ACTIVITY: From the line with "Task: Close the Participants panel" through the line with "Open the 25.4K Followers list", repeat the entries verbatim, both end lines included, and add nothing.

═════ SOURCE INFORMATION ═════

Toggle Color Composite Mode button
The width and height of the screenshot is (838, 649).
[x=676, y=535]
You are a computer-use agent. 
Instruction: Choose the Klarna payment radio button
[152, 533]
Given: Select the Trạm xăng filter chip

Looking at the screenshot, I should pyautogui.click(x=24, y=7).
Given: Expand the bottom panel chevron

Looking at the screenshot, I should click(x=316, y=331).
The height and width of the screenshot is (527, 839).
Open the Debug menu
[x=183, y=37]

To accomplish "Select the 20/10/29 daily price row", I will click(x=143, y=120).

═════
═════ SOURCE INFORMATION ═════

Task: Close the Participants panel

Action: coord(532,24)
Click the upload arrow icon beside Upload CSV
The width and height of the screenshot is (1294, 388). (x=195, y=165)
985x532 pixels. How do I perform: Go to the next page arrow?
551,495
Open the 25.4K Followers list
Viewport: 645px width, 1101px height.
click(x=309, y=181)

═════
═════ SOURCE INFORMATION ═════

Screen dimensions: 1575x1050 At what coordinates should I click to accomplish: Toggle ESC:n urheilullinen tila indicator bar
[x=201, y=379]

═════

REPLY:
Task: Close the Participants panel

Action: coord(532,24)
Click the upload arrow icon beside Upload CSV
The width and height of the screenshot is (1294, 388). (x=195, y=165)
985x532 pixels. How do I perform: Go to the next page arrow?
551,495
Open the 25.4K Followers list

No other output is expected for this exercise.